[START OF Provided passage]
Book Roundup, 2016

My Kindle has recently become an extension of my arm. I'm currently on winter holiday in China, which gives me ample opportunity to get lost in a good book— at the moment, it's The Man Who Knew by Sebastian Mallaby, a riveting biography of Alan Greenspan. Seriously, the man is fascinating (e.g. he's a Juilliard dropout who played for a year in a jazz band, and an Ayn Rand libertarian acolyte who later became head of the Federal Reserve). The book also goes deep into post-war U.S. economic history, which is fun. (Sidenote: Mallaby's More Money Than God, about hedge funds, is also a very good read.)

This Greenspan biography is a frontrunner for my favorite book of the year, but there were a bunch of others that I read and loved. I made a list last year, so I'll continue the tradition with an updated version here.
[END OF Provided passage]
→ Directions for this task: Write the next part of the 2016 book roundup post, starting right after its final sentence.
[START OF Raw records]
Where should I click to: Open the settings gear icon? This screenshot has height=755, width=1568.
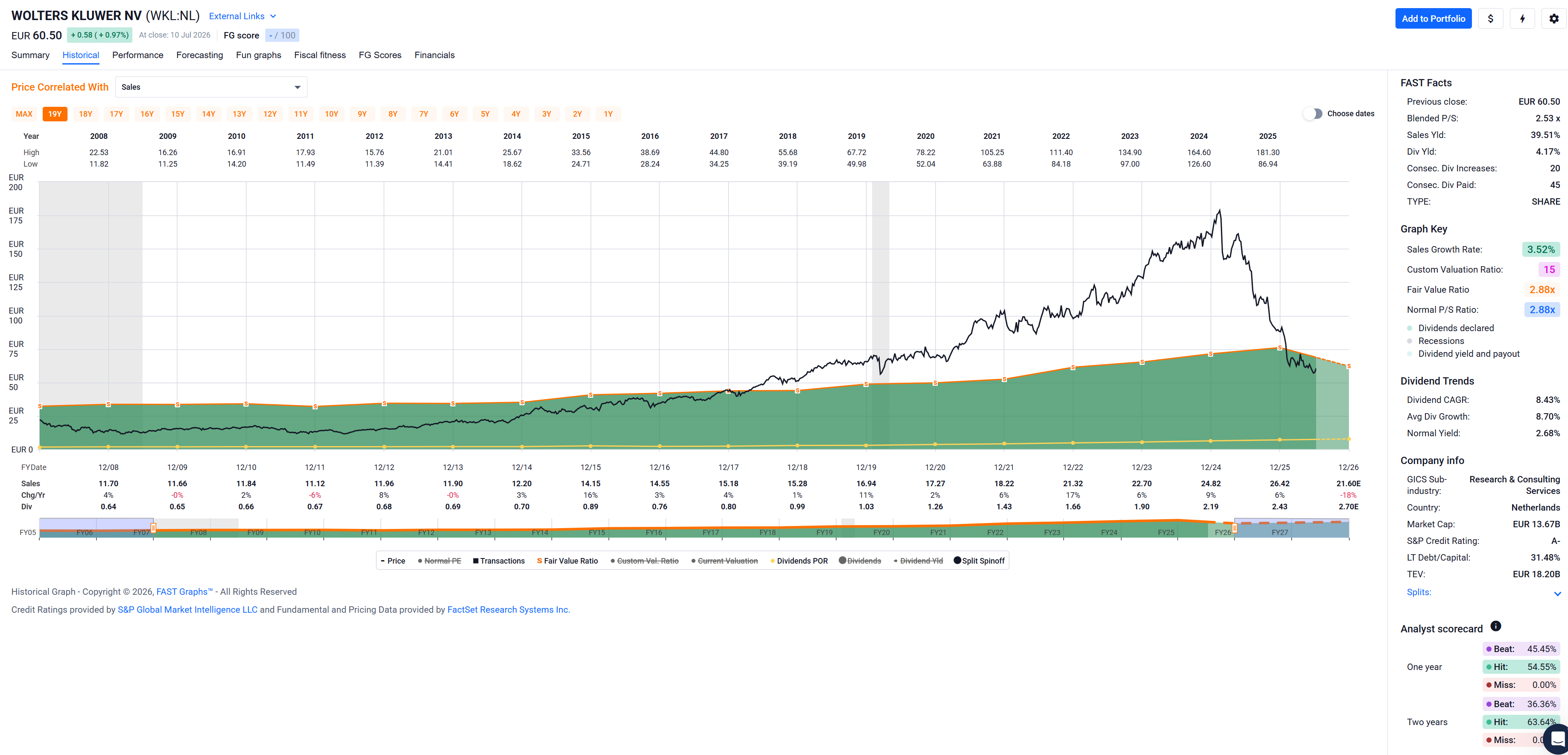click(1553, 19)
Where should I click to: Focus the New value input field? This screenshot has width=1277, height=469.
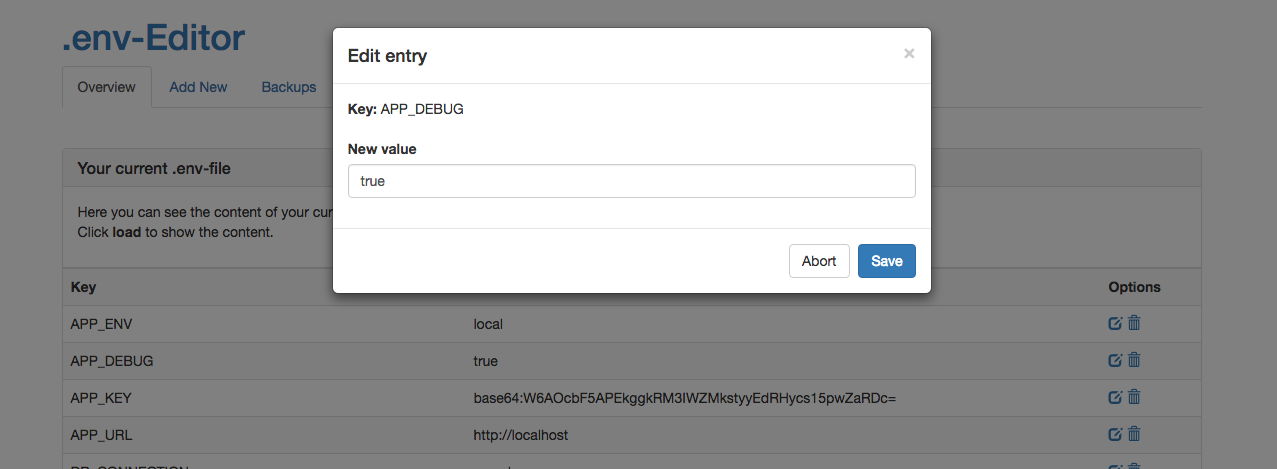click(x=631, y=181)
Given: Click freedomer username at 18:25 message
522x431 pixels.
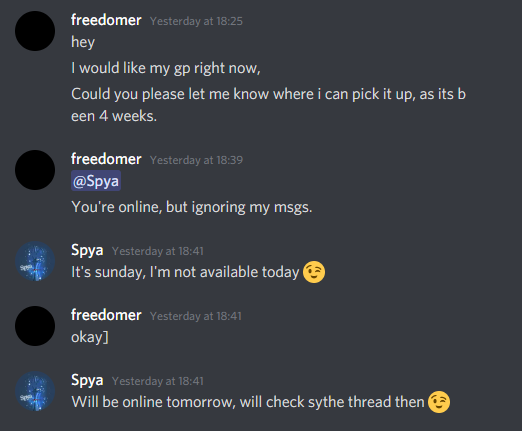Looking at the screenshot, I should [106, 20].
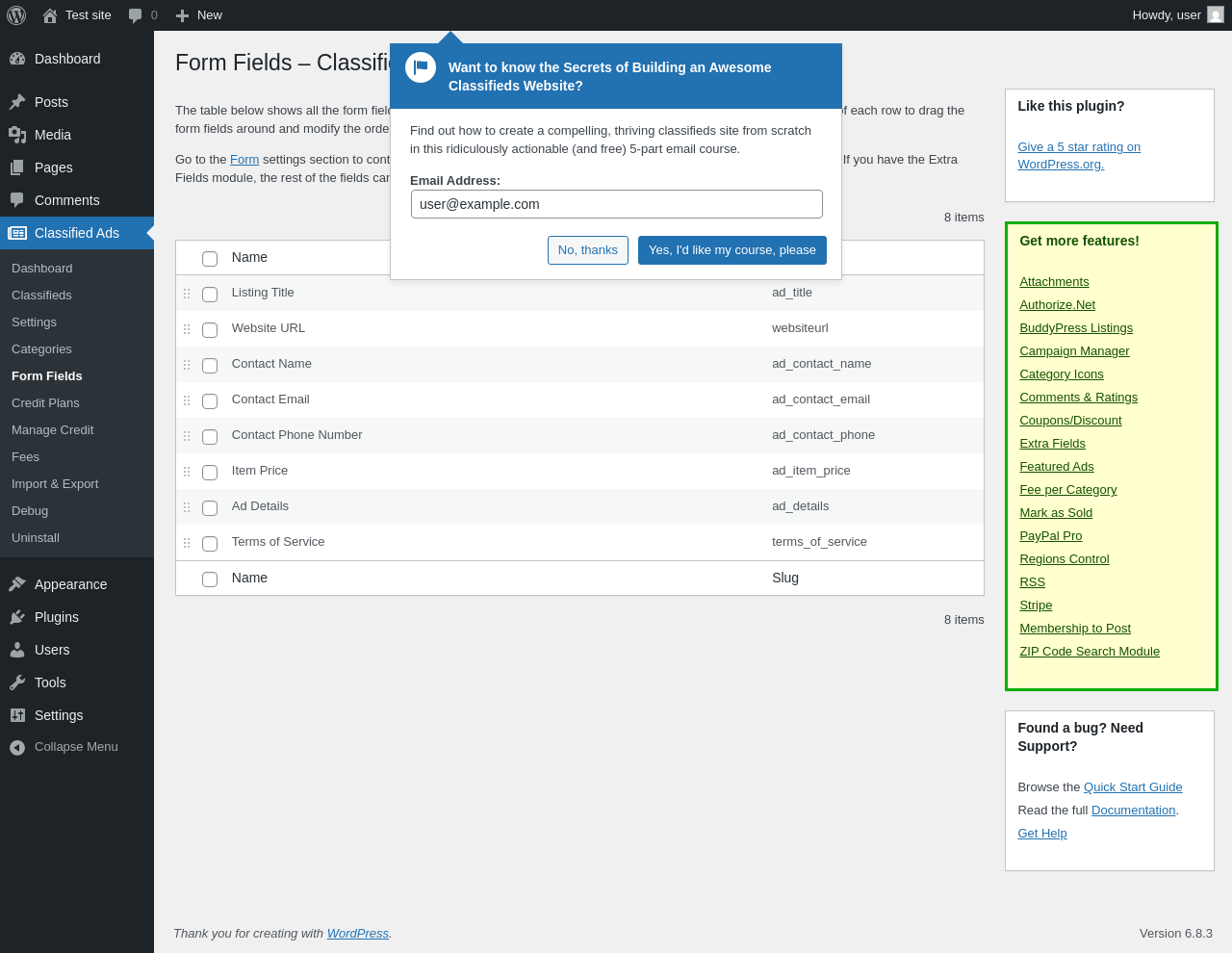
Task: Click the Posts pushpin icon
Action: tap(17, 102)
[END OF Raw records]
→ Written answer:
Nonfiction

Bad Feminist by Roxane Gay - I once ran into Roxane Gay in a bathroom on the 6th floor of the Media Lab. I tried to play it cool so we talked about faucets, but was low-key d-y-i-n-g with excitement. She's absolutely brilliant. Her latest book, Difficult Women, is next on my list.
Tribe by Sebastian Junger - Junger asserts that the major cause of PTSD among veterans is not violence, but loss of tight-knit community. The book examines the reality of civic life in America today, and inspired me to be intentional about building strong communities in my own life.
Sapiens by Yuval Noah Harari - A perspective-shifting account of the history of the human species. It's quite broad and lengthy, but reads like a good story.
Peace of Mind: Becoming Fully Present by Thich Nhat Hanh - I read a lot of Thich Nhat Hanh but only stumbled across this book's existence a few months ago. It focuses more on the mind-body connection, and was especially inspiring for my yoga teaching.
Flow by Mihaly Csikszentmihalyi - This book dives deep into the optimal experience of "flow," that state of consciousness where we are completely absorbed and often the most happy. Csikszentmihalyi uses that to explore what it means to live a fulfilling life, which was really insightful.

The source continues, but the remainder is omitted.